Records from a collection
- - - - - - -

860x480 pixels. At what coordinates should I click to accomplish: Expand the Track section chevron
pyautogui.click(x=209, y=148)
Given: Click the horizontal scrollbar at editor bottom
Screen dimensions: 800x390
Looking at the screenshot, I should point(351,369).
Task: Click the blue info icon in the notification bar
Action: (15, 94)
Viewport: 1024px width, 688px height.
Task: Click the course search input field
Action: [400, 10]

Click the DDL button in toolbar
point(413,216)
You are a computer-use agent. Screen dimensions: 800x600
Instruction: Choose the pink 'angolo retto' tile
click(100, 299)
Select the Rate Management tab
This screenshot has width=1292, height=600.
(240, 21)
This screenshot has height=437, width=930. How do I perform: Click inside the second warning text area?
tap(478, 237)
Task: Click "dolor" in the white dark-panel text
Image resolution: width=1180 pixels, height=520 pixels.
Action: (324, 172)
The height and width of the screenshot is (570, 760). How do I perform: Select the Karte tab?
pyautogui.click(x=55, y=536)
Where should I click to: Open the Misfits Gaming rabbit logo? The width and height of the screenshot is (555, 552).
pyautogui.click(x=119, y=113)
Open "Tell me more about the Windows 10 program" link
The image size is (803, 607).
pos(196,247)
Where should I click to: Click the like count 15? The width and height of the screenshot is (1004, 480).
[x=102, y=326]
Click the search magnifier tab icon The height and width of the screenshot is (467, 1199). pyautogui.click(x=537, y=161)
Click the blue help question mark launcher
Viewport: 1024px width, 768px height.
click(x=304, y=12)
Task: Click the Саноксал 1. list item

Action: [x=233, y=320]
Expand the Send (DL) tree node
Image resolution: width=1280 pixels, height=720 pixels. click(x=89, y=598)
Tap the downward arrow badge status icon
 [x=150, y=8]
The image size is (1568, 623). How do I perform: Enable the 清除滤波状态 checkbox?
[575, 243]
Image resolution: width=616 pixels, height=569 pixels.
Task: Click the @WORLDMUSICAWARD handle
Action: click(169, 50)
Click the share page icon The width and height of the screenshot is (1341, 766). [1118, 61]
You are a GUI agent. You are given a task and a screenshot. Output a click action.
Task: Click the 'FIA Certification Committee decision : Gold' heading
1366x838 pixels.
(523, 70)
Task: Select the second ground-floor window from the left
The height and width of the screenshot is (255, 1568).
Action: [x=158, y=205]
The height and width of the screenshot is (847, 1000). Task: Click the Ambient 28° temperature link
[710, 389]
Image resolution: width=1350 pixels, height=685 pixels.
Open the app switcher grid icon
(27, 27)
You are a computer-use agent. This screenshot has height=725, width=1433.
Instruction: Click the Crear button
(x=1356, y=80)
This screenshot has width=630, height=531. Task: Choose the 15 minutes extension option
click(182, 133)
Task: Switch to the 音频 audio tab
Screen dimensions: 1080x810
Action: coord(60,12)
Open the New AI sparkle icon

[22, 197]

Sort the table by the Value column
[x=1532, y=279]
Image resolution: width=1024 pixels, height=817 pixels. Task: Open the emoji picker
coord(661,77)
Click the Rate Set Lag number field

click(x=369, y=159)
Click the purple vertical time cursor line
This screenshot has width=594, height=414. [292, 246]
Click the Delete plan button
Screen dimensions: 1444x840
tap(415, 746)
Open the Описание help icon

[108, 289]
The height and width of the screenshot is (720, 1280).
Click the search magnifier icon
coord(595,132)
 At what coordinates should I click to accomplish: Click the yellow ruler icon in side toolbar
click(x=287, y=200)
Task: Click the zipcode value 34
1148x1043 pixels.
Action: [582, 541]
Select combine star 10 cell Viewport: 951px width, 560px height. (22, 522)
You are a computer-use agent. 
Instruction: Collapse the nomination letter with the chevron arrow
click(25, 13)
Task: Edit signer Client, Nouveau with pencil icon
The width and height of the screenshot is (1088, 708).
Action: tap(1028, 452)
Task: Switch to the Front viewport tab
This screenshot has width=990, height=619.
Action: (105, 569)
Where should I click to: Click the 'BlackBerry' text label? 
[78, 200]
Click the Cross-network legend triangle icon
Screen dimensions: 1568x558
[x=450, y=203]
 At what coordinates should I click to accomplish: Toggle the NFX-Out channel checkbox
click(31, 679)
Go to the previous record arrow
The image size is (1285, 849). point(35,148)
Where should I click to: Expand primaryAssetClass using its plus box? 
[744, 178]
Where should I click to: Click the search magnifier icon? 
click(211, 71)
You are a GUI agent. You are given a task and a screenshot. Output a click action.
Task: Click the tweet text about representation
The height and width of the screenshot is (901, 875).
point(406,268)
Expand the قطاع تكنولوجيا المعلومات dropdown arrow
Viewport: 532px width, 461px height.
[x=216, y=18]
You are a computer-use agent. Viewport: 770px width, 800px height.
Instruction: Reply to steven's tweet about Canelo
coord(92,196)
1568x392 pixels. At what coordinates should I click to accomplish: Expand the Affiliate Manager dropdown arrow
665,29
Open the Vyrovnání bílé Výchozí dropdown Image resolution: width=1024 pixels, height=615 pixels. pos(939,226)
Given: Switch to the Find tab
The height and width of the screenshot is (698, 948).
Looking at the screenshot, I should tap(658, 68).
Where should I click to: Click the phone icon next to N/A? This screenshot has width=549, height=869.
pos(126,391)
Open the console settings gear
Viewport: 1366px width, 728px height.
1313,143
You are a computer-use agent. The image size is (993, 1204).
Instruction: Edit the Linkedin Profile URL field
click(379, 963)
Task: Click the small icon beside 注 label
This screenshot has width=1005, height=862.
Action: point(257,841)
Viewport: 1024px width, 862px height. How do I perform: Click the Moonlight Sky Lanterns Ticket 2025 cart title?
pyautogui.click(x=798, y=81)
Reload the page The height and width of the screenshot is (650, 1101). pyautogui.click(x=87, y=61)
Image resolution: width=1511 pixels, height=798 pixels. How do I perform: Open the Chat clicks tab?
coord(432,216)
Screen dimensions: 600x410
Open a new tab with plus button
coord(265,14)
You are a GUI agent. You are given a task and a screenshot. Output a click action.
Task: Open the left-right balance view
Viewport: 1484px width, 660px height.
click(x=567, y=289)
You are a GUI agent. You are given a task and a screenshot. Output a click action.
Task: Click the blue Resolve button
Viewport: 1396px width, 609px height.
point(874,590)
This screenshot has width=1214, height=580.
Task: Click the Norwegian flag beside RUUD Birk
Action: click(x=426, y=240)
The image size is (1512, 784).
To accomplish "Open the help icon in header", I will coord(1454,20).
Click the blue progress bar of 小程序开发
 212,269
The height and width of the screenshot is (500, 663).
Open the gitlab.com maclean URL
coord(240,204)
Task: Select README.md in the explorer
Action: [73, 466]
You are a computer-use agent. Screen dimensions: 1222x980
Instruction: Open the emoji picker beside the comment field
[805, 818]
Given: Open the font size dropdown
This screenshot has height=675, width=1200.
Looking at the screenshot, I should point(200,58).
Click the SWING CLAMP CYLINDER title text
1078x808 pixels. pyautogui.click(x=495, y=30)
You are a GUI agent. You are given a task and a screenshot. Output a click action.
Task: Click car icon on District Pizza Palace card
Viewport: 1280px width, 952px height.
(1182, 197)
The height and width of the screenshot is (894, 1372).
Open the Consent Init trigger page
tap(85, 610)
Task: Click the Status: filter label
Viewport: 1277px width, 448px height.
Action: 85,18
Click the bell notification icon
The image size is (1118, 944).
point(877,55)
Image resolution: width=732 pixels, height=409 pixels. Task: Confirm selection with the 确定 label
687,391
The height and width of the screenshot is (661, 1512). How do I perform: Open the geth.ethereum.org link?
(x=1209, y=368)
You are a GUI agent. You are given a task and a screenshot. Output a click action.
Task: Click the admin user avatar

- - - - - - -

Task to carry out: Wherever a line in the data above contains the word "computer", copy that line.

Final answer:
You are a computer-use agent. Screen dimensions: 800x600
You are a computer-use agent. This screenshot has height=725, width=1433.
You are a computer-use agent. 
You are a computer-use agent. Viewport: 770px width, 800px height.
You are a computer-use agent. The image size is (993, 1204).
You are a computer-use agent. Screen dimensions: 1222x980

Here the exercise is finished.